The heart of the sonata for me is its middle movement (6:20): a slowly unfolding soliloquy, gently glowing, suspended in a timeless world. There is a dreamily loving quality to the static opening, which Beethoven animates with ornaments or injects with short outbursts of passion, only to bring it back time and again to a magical standstill (try 7:57!). A development would upset this idyllic world, and Beethoven reduces it to a single chord (9:21) linking back to the reprise. A third repeat of the theme (12:36) turns into a coda, closing the movement (and perhaps one's eyes) with a a contented weariness of limb.

To counterbalance this immense tranquility, Beethoven infuses the outer movements with heaps of energy.
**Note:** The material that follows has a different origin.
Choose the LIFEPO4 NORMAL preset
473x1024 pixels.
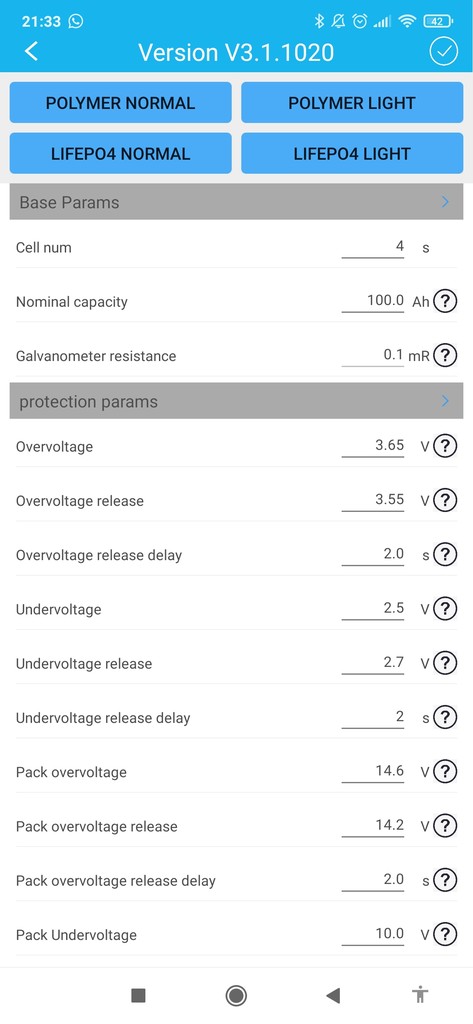[120, 153]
The jagged, nervous impetus of the first movement's opening belies the lyrical, heartfelt or light-spirited music which makes up most of it. Only towards the end (from 5:25) do darkness and passion prevail. The finale (14:06) – one of the few 'prestissimo' movements Beethoven wrote – starts as a tautly wound spring, soon to explode with thundering passages. Everything is intense, yet small-scale, with abrupt mood shifts between the sharply defined sections. The second theme is unexpectedly humorous, and just as unexpected are the premonition of the famous fate motif in the super-short development (16:19 – the 5th Symphony for a moment!) and the ending, which includes a visit to the relatively distant key of D-flat major (17:37), a spooky atmospheric arpeggio (17:55), and which finally evaporates in a curious C major, leaving an ambiguous, unnerving afterimage.


4

Sonata No. 4 (Op. 7)

28th February 2020

In 1796, a year after the successful publication of the three sonatas Op. 2, Beethoven composed the Grande Sonata for Pianoforte, Op. 7. By the 'Grande' designation, Beethoven wanted to single it out as a special work, which didn't need other sonatas to be published as an opus. Later, he would give the same epithet to the Pathétique, the Waldstein and the Hammerklavier

And the grandness totally applies to the music. It is a tangible evolution from the earlier three works, with extra richness in its textures and timbres (the E-flat major key lending itself to glowing brilliance – think the 'Emperor' concerto years later!), and a more organic integration of virtuosity and music. But perhaps the biggest shift is in Beethoven's imagination – the very concept of what a sonata could be seems expanded; it is as if a previously two-dimensional painting began to acquire depth. A bravura first movement, overflowing with effervescent energy and good-natured humour, presents an abundance of melodies and motives. Beethoven's writing is almost orchestral – one could easily hear horns in the opening, jolly oboes and bassoons in the bridge section and multi-layered string tremolos in the codetta. The exposition is so chock-full of material that Beethoven keeps the development to a minimum: just a short dramatic episode. To balance it, an even more virtuoso coda finishes the movement.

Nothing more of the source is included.